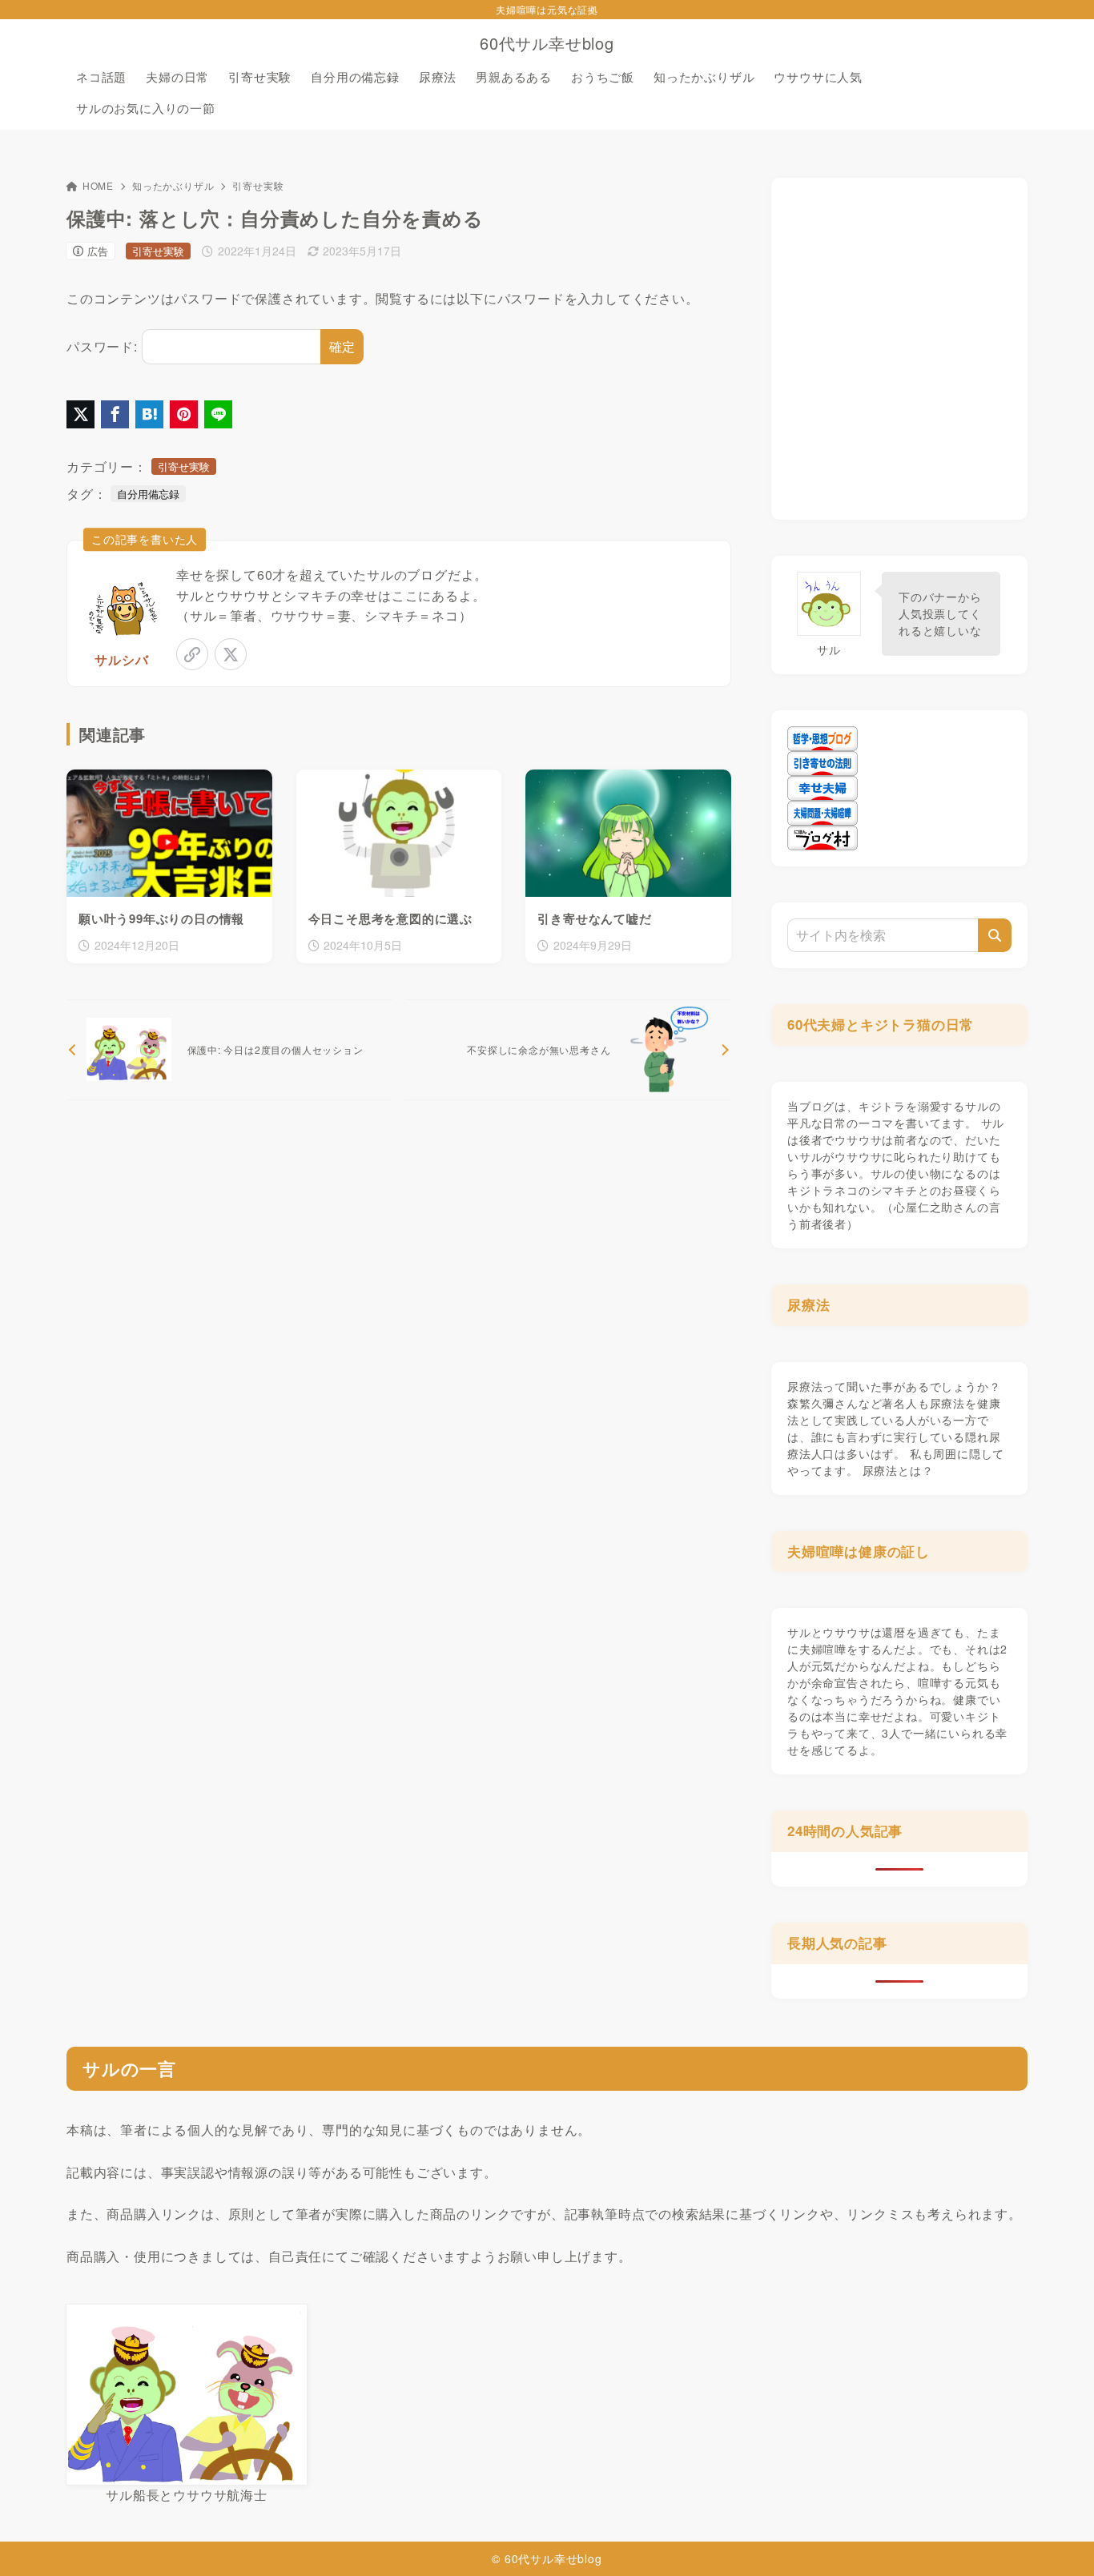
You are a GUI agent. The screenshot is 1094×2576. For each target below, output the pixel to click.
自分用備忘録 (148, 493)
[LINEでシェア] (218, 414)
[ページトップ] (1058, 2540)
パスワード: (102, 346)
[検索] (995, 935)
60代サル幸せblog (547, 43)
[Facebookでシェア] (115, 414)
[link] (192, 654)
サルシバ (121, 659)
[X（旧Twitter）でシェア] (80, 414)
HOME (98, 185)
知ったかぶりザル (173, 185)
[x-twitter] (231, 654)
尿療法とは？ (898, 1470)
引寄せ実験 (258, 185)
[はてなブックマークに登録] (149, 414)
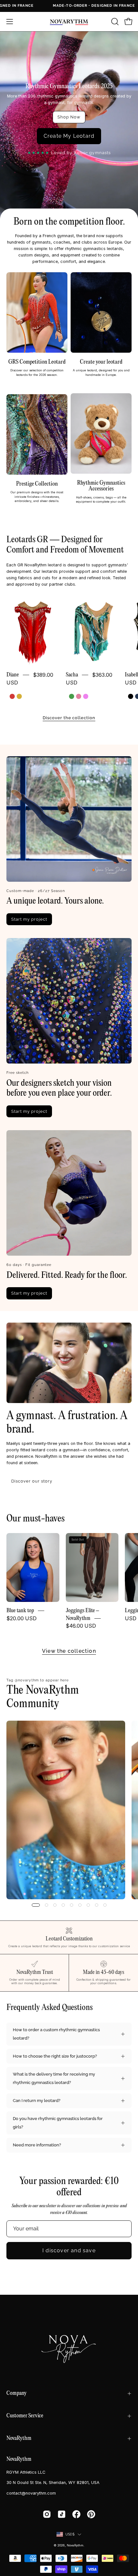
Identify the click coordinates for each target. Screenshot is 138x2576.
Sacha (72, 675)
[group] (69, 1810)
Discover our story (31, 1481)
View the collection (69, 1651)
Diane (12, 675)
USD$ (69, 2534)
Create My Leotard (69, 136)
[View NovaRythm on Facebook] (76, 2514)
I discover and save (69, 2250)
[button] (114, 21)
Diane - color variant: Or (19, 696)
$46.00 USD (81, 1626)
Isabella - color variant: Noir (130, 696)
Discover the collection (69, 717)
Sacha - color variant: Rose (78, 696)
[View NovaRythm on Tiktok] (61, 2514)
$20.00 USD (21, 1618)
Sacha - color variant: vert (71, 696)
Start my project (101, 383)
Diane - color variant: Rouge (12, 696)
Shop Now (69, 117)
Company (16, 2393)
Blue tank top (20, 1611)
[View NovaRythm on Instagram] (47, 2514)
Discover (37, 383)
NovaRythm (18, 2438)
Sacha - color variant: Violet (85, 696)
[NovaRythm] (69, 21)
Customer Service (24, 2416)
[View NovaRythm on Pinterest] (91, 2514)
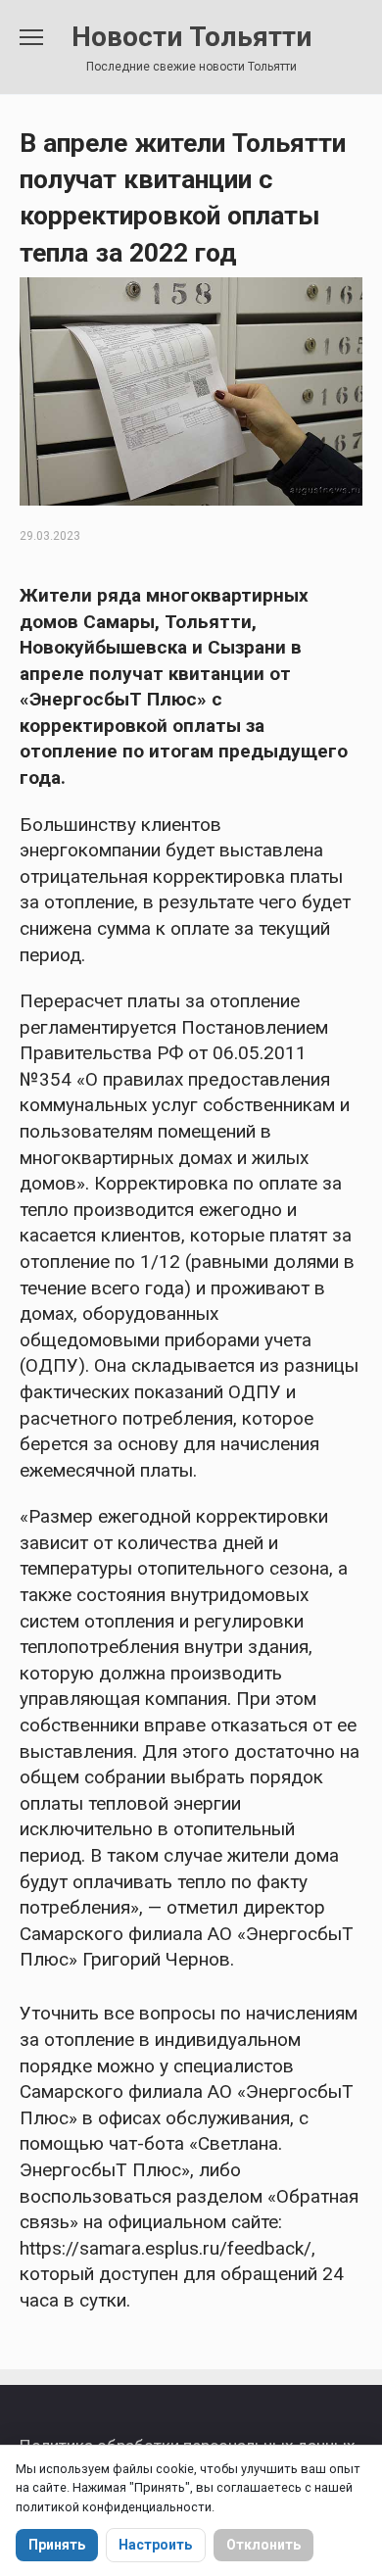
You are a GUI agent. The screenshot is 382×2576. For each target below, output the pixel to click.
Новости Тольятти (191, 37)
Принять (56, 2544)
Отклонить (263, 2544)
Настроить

--- Task details ---
Of all the lines above, count the ones that include the string "Sacha" and give the number alone.

--- Written response ---
4